REQUIREMENTS
Write these rows out again, switching every "screenshot" to "capture" and leaving everything else unchanged.

EXTRACTED RECORDS

┌──

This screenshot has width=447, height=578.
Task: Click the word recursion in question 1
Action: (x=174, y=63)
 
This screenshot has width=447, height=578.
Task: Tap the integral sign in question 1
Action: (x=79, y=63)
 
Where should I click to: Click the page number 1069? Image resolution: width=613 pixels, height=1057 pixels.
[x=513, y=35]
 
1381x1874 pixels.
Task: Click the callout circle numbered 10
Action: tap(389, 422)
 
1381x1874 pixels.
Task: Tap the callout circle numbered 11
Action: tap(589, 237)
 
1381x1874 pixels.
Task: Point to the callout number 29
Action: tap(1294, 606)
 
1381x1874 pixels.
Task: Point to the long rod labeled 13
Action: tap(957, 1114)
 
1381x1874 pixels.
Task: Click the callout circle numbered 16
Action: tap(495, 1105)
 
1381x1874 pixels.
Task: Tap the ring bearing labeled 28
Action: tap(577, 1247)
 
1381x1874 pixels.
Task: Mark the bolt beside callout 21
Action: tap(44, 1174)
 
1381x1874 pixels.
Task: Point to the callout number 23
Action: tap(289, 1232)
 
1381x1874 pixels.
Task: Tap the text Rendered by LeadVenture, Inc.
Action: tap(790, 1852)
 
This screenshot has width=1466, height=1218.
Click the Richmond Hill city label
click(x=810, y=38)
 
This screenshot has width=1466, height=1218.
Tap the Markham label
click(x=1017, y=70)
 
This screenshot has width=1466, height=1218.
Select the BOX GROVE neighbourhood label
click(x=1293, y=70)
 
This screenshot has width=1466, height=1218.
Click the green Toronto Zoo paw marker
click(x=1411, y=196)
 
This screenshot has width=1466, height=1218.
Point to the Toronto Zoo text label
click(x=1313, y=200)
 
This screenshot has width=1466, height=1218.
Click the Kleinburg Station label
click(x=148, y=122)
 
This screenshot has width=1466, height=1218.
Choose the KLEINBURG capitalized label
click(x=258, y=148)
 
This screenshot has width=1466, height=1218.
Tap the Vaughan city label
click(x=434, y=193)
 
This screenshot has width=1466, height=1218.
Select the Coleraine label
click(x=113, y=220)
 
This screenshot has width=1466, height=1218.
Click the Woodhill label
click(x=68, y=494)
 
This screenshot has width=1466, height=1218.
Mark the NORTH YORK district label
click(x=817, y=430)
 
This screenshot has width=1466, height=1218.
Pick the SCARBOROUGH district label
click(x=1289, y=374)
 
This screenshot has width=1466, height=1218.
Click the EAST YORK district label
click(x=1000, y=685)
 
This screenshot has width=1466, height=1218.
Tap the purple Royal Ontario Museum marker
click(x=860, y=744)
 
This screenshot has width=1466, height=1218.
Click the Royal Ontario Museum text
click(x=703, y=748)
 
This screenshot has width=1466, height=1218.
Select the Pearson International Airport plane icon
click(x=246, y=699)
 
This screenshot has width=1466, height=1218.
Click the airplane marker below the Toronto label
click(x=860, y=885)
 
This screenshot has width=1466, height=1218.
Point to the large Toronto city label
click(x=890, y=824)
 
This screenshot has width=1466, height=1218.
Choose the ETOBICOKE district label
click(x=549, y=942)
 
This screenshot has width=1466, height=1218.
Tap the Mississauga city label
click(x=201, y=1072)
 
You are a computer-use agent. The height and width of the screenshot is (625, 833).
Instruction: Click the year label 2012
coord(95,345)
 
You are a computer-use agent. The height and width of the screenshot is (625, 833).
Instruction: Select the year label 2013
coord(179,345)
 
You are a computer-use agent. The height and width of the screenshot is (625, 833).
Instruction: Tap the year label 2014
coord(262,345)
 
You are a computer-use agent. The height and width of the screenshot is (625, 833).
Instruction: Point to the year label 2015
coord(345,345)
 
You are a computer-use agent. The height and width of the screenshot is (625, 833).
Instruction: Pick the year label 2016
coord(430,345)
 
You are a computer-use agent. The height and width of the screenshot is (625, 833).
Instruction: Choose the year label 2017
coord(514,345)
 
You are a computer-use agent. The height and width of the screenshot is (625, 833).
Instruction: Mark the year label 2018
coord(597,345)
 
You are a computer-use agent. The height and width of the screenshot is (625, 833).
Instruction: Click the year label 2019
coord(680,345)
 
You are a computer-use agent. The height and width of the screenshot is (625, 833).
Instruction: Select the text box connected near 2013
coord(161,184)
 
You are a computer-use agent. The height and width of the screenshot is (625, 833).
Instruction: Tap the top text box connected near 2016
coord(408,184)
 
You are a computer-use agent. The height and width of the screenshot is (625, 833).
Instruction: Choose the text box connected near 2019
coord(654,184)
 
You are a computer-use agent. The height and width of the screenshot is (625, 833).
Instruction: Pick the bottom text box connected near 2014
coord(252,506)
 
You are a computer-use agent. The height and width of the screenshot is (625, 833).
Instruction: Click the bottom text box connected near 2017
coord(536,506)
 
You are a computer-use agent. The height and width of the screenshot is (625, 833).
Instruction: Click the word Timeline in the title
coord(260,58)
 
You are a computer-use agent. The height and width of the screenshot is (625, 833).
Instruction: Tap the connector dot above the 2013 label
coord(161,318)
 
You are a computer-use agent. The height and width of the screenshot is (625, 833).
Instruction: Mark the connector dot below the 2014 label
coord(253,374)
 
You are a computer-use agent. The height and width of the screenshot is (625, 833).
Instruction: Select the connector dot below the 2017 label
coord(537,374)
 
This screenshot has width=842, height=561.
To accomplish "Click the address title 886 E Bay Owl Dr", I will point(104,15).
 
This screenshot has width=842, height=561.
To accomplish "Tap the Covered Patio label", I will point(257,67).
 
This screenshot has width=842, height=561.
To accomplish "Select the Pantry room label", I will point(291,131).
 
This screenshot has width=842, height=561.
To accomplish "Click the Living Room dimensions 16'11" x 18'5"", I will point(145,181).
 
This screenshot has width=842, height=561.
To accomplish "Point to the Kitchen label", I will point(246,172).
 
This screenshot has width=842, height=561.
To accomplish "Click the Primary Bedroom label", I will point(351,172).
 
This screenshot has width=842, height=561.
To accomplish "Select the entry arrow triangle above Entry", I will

└──

EXERCISE RESULT
This capture has width=447, height=578.
Task: Click the word recursion in question 1
Action: (x=174, y=63)
 
This capture has width=447, height=578.
Task: Tap the integral sign in question 1
Action: (x=79, y=63)
 
Where should I click to: Click the page number 1069? Image resolution: width=613 pixels, height=1057 pixels.
[x=513, y=35]
 
1381x1874 pixels.
Task: Click the callout circle numbered 10
Action: tap(389, 422)
 
1381x1874 pixels.
Task: Tap the callout circle numbered 11
Action: tap(589, 237)
 
1381x1874 pixels.
Task: Point to the callout number 29
Action: tap(1294, 606)
 
1381x1874 pixels.
Task: Point to the long rod labeled 13
Action: tap(957, 1114)
 
1381x1874 pixels.
Task: Click the callout circle numbered 16
Action: tap(495, 1105)
 
1381x1874 pixels.
Task: Tap the ring bearing labeled 28
Action: tap(577, 1247)
 
1381x1874 pixels.
Task: Mark the bolt beside callout 21
Action: tap(44, 1174)
 
1381x1874 pixels.
Task: Point to the callout number 23
Action: tap(289, 1232)
 
1381x1874 pixels.
Task: Tap the text Rendered by LeadVenture, Inc.
Action: tap(790, 1852)
 
This capture has width=1466, height=1218.
Click the Richmond Hill city label
click(x=810, y=38)
 
This capture has width=1466, height=1218.
Tap the Markham label
click(x=1017, y=70)
 
This capture has width=1466, height=1218.
Select the BOX GROVE neighbourhood label
click(x=1293, y=70)
 
This capture has width=1466, height=1218.
Click the green Toronto Zoo paw marker
click(x=1411, y=196)
 
This capture has width=1466, height=1218.
Point to the Toronto Zoo text label
click(x=1313, y=200)
 
This capture has width=1466, height=1218.
Click the Kleinburg Station label
click(x=148, y=122)
 
This capture has width=1466, height=1218.
Choose the KLEINBURG capitalized label
click(x=258, y=148)
 
This capture has width=1466, height=1218.
Tap the Vaughan city label
click(x=434, y=193)
 
This capture has width=1466, height=1218.
Select the Coleraine label
click(x=113, y=220)
 
This capture has width=1466, height=1218.
Click the Woodhill label
click(x=68, y=494)
 
This capture has width=1466, height=1218.
Mark the NORTH YORK district label
click(x=817, y=430)
 
This capture has width=1466, height=1218.
Pick the SCARBOROUGH district label
click(x=1289, y=374)
 
This capture has width=1466, height=1218.
Click the EAST YORK district label
click(x=1000, y=685)
 
This capture has width=1466, height=1218.
Tap the purple Royal Ontario Museum marker
click(x=860, y=744)
 
This capture has width=1466, height=1218.
Click the Royal Ontario Museum text
click(x=703, y=748)
 
This capture has width=1466, height=1218.
Select the Pearson International Airport plane icon
click(x=246, y=699)
 
This capture has width=1466, height=1218.
Click the airplane marker below the Toronto label
click(x=860, y=885)
 
This capture has width=1466, height=1218.
Point to the large Toronto city label
click(x=890, y=824)
 
This capture has width=1466, height=1218.
Choose the ETOBICOKE district label
click(x=549, y=942)
 
This capture has width=1466, height=1218.
Tap the Mississauga city label
click(x=201, y=1072)
 
You are a computer-use agent. The height and width of the capture is (625, 833).
Instruction: Click the year label 2012
coord(95,345)
 
You are a computer-use agent. The height and width of the capture is (625, 833).
Instruction: Select the year label 2013
coord(179,345)
 
You are a computer-use agent. The height and width of the capture is (625, 833).
Instruction: Tap the year label 2014
coord(262,345)
 
You are a computer-use agent. The height and width of the capture is (625, 833).
Instruction: Point to the year label 2015
coord(345,345)
 
You are a computer-use agent. The height and width of the capture is (625, 833).
Instruction: Pick the year label 2016
coord(430,345)
 
You are a computer-use agent. The height and width of the capture is (625, 833).
Instruction: Choose the year label 2017
coord(514,345)
 
You are a computer-use agent. The height and width of the capture is (625, 833).
Instruction: Mark the year label 2018
coord(597,345)
 
You are a computer-use agent. The height and width of the capture is (625, 833).
Instruction: Click the year label 2019
coord(680,345)
 
You are a computer-use agent. The height and width of the capture is (625, 833).
Instruction: Select the text box connected near 2013
coord(161,184)
 
You are a computer-use agent. The height and width of the capture is (625, 833).
Instruction: Tap the top text box connected near 2016
coord(408,184)
 
You are a computer-use agent. The height and width of the capture is (625, 833).
Instruction: Choose the text box connected near 2019
coord(654,184)
 
You are a computer-use agent. The height and width of the capture is (625, 833).
Instruction: Pick the bottom text box connected near 2014
coord(252,506)
 
You are a computer-use agent. The height and width of the capture is (625, 833).
Instruction: Click the bottom text box connected near 2017
coord(536,506)
 
You are a computer-use agent. The height and width of the capture is (625, 833).
Instruction: Click the word Timeline in the title
coord(260,58)
 
You are a computer-use agent. The height and width of the capture is (625, 833).
Instruction: Tap the connector dot above the 2013 label
coord(161,318)
 
You are a computer-use agent. The height and width of the capture is (625, 833).
Instruction: Mark the connector dot below the 2014 label
coord(253,374)
 
You are a computer-use agent. The height and width of the capture is (625, 833).
Instruction: Select the connector dot below the 2017 label
coord(537,374)
 
This capture has width=842, height=561.
To accomplish "Click the address title 886 E Bay Owl Dr", I will point(104,15).
 
This capture has width=842, height=561.
To accomplish "Tap the Covered Patio label", I will point(257,67).
 
This capture has width=842, height=561.
To accomplish "Select the Pantry room label", I will point(291,131).
 
This capture has width=842, height=561.
To accomplish "Click the Living Room dimensions 16'11" x 18'5"", I will point(145,181).
 
This capture has width=842, height=561.
To accomplish "Point to the Kitchen label", I will point(246,172).
 
This capture has width=842, height=561.
To accomplish "Click the Primary Bedroom label", I will point(351,172).
 
This capture has width=842, height=561.
To accomplish "Select the entry arrow triangle above Entry", I will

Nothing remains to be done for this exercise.